In 2011 a friend sent me a book called “The Road of Lost Innocence”, about sex trafficking, a phenomenon I knew pretty much nothing about of which I was horrified to read. It wasn’t until 2 years later that I learned of its local prevalence which was even more horrifying, and yet still, what to do?
In 2014, my good friend Cecily Palzewich and her partner, Nadejda Razi-Robertson, began a non-profit, Wake Up, aimed at the prevention of and rehabilitation from sex trafficking. Another good friend, Angela Fleischer, testified before congress, about new protocols SOU is taking in conjunction with the local police department in response to sexual abuse cases on campus. And then, of course, Mary Rogan asked me to be a teacher for Shine A Light. All along the way I’ve been standing in the sidelines, cheering on my peers, in awe of the great strides they have made.

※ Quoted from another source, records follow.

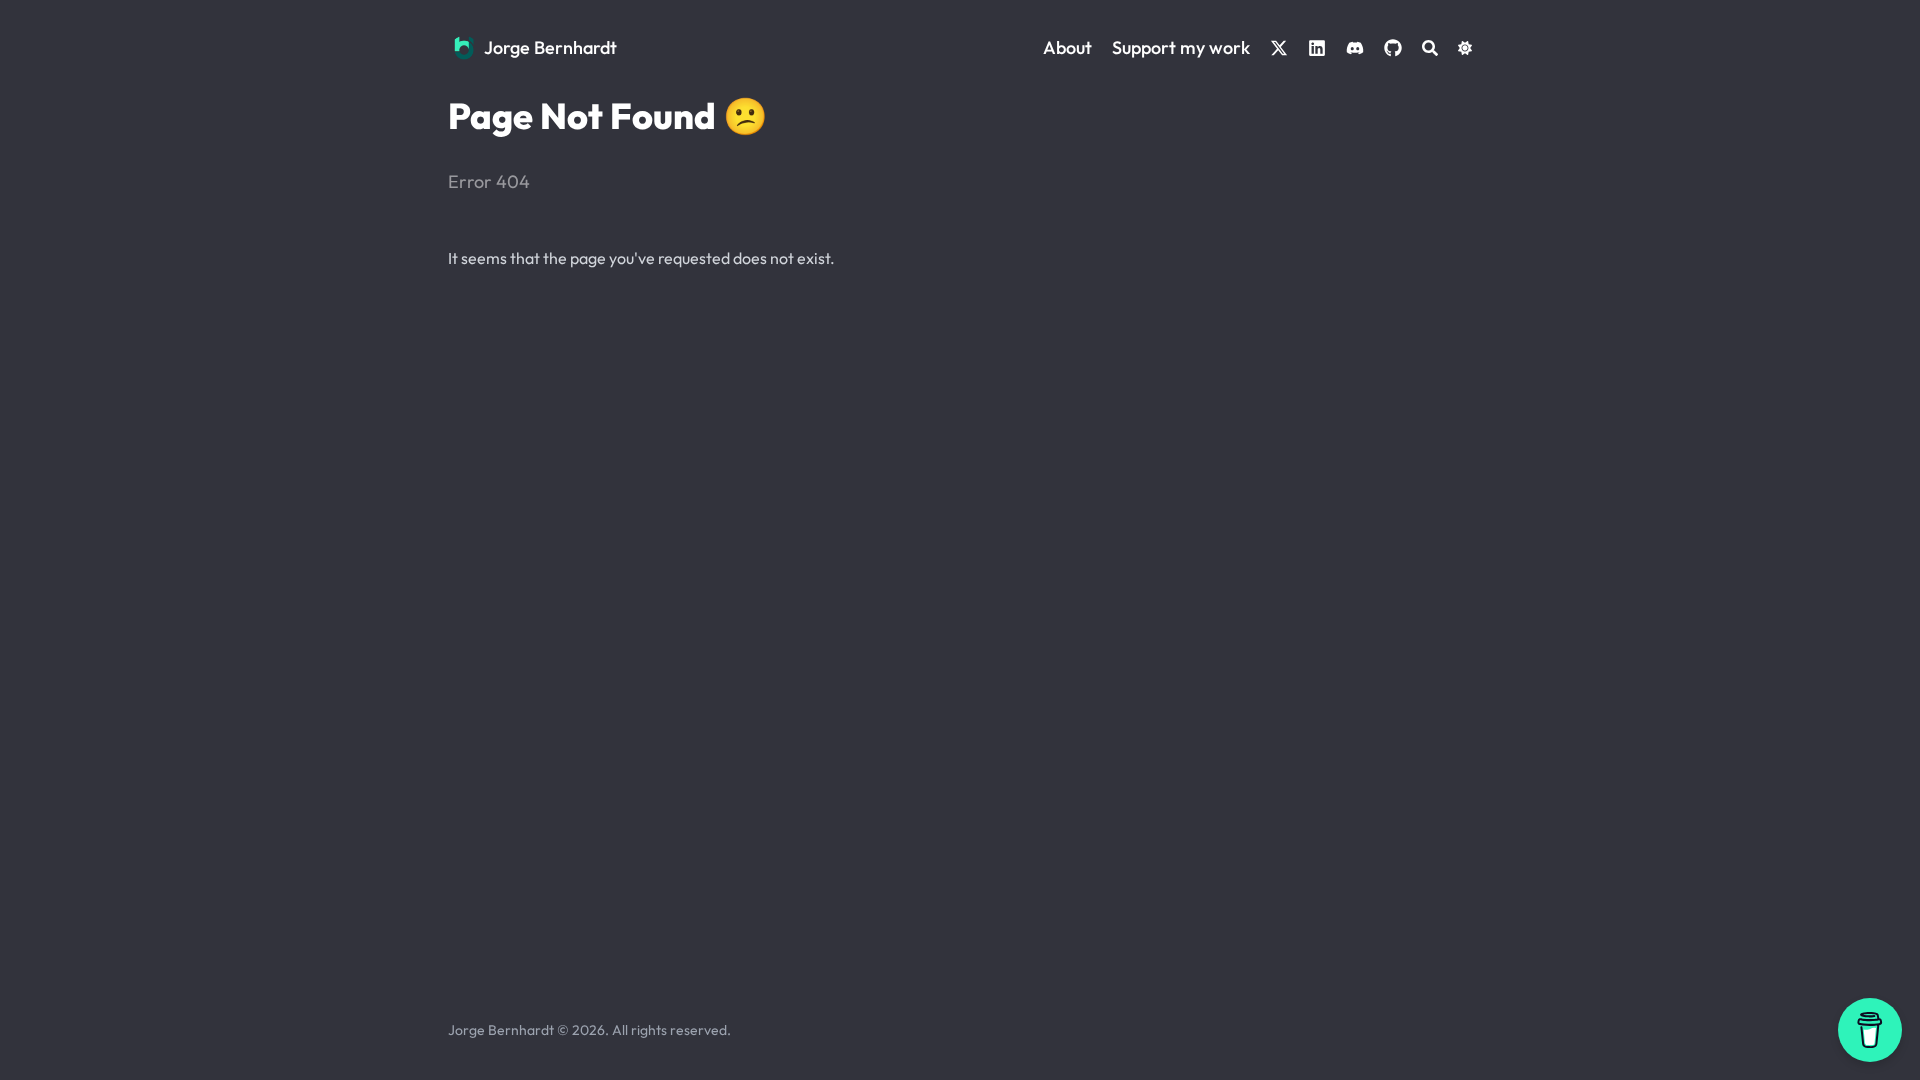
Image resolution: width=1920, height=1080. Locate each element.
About (1067, 47)
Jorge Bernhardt (550, 47)
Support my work (1181, 47)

I’m not sure that I would have had the gumption to start something as ambitious as Shine A Light, but I have been given the chance to follow in a great leader’s footsteps. The path has been layed out before me, and the gauntlet dropped. I have promised to do my best, and Mary says that my best is “good enough for the Emperor”. Now in my 2nd year of directing Shine A Light, it is still my sincerest wish to make her proud.